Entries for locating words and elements
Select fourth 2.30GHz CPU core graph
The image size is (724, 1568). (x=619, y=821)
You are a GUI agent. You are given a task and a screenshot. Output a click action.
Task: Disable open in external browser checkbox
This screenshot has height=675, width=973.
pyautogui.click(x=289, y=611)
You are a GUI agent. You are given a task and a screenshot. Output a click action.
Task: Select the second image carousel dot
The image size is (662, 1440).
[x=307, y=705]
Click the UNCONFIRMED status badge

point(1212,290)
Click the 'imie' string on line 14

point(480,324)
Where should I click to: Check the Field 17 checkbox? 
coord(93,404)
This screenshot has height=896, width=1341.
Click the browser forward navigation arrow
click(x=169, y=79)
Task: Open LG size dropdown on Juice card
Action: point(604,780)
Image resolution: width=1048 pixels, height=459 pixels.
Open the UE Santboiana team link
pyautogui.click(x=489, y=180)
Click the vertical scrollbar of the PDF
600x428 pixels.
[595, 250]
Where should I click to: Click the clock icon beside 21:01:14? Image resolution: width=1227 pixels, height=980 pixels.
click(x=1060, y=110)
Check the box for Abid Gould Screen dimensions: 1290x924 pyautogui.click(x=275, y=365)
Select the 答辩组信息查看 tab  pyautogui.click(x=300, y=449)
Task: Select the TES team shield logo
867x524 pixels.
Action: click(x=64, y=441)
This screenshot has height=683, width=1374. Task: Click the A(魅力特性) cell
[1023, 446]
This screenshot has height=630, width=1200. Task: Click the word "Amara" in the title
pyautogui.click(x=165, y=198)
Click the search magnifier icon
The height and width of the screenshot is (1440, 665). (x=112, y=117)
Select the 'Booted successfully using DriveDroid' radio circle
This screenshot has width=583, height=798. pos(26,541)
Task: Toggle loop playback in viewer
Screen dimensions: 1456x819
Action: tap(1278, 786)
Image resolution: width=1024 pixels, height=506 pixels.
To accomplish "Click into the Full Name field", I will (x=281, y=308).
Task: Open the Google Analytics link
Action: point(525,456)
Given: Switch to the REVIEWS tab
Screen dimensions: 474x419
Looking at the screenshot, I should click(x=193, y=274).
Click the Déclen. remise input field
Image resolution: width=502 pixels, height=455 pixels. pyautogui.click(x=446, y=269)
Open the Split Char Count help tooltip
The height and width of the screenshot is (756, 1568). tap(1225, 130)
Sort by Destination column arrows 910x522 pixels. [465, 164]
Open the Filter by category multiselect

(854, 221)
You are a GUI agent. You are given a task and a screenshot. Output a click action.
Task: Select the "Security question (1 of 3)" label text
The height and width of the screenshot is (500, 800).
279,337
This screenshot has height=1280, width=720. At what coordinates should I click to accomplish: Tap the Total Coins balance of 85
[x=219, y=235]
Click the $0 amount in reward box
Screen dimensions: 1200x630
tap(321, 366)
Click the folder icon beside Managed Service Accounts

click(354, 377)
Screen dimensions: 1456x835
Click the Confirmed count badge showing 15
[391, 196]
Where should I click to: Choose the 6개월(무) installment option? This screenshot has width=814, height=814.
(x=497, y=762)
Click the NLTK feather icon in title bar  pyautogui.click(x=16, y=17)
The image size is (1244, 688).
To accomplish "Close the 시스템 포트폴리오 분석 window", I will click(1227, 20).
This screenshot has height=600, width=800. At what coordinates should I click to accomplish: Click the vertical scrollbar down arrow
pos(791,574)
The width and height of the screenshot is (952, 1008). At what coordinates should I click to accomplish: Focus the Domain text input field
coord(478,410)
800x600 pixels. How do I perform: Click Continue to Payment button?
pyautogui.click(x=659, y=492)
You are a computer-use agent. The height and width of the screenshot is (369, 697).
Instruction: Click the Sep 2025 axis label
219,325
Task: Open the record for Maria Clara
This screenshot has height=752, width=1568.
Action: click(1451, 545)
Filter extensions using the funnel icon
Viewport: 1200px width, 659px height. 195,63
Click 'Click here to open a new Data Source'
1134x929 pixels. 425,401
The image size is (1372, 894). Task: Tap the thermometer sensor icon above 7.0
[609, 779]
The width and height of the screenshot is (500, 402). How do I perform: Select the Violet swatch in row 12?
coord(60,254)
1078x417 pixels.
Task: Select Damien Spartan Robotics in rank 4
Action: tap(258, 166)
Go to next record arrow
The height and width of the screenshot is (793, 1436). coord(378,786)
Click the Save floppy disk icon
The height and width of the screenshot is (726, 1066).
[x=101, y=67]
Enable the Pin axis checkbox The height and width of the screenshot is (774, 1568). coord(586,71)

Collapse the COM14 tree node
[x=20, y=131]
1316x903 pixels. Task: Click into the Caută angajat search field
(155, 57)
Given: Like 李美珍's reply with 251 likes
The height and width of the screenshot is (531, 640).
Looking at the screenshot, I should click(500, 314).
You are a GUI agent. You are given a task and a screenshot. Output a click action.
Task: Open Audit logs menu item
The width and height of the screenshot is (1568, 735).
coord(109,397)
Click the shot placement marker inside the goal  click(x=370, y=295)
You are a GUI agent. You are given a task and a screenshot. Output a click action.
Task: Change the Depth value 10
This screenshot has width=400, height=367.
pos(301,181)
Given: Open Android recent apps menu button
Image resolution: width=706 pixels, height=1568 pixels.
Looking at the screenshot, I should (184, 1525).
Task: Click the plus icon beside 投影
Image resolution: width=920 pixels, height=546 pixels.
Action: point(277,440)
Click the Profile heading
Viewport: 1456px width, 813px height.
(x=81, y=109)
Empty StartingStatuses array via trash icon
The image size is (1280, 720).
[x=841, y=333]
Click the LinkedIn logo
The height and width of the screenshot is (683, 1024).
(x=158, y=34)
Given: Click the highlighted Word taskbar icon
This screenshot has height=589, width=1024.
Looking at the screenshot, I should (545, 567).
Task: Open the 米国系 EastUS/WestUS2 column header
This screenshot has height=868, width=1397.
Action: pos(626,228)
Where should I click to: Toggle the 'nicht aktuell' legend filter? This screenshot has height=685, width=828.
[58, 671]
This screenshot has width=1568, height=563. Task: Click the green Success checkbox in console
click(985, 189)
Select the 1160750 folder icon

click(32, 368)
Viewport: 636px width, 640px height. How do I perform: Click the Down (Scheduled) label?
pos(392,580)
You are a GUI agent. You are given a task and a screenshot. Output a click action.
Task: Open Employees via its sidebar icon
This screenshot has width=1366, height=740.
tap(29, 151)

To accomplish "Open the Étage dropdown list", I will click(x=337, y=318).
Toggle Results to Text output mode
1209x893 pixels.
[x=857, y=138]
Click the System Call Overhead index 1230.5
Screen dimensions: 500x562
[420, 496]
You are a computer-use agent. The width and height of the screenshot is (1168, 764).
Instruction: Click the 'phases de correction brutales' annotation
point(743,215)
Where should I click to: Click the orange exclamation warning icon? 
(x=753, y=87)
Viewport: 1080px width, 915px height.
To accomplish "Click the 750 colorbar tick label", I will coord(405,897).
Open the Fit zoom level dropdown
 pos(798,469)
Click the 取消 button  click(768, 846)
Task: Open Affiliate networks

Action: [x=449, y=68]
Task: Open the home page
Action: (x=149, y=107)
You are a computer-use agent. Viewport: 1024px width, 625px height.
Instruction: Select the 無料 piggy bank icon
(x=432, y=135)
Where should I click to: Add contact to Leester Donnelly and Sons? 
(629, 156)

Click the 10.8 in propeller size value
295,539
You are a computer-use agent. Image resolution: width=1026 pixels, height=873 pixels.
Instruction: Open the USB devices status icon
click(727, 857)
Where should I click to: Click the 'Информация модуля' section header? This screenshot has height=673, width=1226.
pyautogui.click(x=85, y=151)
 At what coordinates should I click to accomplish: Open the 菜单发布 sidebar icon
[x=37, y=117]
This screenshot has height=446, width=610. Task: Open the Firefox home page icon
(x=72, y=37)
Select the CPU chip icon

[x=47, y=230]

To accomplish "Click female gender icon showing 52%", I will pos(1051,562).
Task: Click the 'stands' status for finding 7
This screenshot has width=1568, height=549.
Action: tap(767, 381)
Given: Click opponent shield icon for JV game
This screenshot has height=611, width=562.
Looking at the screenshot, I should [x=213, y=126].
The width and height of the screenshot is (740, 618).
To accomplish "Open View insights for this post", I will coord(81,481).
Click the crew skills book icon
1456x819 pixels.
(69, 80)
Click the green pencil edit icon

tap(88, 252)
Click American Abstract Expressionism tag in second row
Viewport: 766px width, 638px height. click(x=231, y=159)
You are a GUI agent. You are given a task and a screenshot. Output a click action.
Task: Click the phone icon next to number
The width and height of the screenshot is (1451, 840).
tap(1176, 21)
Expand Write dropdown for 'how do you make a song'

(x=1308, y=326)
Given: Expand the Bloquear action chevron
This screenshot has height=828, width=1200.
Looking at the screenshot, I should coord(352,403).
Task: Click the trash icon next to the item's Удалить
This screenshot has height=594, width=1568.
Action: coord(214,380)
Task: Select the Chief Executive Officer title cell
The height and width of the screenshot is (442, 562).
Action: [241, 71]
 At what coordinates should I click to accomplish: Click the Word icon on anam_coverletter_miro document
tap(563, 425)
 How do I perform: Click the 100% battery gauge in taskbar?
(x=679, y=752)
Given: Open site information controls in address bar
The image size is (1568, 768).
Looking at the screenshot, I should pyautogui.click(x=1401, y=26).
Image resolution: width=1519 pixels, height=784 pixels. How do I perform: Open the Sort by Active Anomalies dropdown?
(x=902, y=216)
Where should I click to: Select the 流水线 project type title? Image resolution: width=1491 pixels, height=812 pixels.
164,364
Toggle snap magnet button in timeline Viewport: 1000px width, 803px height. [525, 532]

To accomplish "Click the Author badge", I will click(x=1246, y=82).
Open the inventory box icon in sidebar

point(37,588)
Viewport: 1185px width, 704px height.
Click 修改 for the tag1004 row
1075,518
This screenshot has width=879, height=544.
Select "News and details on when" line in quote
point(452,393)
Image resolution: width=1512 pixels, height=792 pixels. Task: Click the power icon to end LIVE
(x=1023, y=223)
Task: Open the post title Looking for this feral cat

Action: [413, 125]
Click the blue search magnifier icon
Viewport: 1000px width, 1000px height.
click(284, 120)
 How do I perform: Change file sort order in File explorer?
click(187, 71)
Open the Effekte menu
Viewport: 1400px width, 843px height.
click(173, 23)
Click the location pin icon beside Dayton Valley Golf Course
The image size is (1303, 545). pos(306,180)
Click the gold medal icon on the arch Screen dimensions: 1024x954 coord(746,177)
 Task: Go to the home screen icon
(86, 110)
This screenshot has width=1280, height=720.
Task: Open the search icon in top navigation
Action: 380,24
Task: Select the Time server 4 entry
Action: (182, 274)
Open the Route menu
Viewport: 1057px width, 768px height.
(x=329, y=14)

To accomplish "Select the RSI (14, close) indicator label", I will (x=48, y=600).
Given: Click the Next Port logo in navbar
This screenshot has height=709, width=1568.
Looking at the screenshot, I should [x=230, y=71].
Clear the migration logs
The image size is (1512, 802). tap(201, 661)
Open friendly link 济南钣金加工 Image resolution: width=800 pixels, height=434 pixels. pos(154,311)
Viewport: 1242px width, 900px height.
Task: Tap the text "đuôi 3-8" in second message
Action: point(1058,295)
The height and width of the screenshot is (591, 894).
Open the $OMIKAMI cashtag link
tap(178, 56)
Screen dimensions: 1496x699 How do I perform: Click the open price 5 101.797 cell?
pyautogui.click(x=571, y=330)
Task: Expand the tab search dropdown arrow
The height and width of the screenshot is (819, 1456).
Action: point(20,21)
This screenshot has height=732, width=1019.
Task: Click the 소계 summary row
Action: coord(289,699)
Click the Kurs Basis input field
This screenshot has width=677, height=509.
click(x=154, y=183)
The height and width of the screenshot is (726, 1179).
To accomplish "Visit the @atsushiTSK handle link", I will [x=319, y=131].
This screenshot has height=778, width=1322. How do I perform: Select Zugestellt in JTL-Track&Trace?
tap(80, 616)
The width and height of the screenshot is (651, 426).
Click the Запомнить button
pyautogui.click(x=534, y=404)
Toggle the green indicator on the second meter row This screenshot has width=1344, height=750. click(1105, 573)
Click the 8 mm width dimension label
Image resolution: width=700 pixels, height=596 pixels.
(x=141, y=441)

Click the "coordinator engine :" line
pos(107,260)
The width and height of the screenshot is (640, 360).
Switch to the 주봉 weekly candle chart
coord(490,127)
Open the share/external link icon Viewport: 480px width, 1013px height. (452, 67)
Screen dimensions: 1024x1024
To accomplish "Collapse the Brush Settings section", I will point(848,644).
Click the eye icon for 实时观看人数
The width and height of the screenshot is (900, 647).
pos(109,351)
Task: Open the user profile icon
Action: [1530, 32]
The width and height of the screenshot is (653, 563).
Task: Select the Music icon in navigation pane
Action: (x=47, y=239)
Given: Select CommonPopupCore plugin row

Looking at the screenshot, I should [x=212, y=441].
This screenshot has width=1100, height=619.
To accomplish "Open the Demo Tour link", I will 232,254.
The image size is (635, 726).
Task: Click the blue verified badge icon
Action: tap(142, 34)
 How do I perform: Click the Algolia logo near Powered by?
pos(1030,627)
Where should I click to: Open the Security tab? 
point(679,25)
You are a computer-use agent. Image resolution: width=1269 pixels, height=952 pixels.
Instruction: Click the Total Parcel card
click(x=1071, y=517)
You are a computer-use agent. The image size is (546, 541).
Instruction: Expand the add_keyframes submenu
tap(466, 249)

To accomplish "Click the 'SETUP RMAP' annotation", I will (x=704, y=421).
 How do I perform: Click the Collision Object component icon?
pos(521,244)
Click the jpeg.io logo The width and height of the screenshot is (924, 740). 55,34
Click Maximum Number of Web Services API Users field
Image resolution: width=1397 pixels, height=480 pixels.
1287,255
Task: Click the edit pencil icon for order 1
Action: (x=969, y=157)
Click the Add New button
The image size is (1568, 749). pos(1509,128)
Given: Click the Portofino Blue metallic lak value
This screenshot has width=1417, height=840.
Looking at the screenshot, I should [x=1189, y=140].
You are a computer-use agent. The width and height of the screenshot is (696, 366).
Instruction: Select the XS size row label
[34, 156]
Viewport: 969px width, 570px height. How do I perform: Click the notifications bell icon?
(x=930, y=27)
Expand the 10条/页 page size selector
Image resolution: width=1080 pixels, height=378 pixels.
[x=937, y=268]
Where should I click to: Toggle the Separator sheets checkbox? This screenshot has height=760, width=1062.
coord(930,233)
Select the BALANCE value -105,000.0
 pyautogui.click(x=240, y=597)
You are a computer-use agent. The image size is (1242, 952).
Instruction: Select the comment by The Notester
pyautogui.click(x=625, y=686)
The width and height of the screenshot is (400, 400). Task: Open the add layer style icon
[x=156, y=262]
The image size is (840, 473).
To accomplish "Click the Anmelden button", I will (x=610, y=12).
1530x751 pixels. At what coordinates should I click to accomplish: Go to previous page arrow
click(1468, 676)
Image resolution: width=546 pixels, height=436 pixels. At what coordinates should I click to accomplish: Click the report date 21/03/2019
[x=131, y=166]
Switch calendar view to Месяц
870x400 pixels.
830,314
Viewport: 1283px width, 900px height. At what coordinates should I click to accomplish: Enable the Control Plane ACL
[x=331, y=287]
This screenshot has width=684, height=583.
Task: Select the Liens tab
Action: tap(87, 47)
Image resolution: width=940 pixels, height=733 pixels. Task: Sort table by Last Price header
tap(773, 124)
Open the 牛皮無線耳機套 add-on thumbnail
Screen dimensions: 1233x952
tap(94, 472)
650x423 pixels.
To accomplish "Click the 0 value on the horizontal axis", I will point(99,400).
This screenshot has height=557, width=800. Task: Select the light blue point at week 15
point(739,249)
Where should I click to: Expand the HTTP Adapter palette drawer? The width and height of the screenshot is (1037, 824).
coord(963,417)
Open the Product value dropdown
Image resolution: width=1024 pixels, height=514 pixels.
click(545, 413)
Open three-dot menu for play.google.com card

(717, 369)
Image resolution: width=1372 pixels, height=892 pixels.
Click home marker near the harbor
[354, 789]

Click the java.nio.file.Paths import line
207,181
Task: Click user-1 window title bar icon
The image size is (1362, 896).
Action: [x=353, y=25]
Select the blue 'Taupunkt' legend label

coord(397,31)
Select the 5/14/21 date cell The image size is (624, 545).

## The request
Can you update the material from its first line through the line containing "pyautogui.click(x=289, y=611)", swapping "checkbox" for "toggle" and leaving everything else untouched, and give back only those lines?

## Worked solution
Select fourth 2.30GHz CPU core graph
The image size is (724, 1568). (x=619, y=821)
You are a GUI agent. You are given a task and a screenshot. Output a click action.
Task: Disable open in external browser toggle
This screenshot has height=675, width=973.
pyautogui.click(x=289, y=611)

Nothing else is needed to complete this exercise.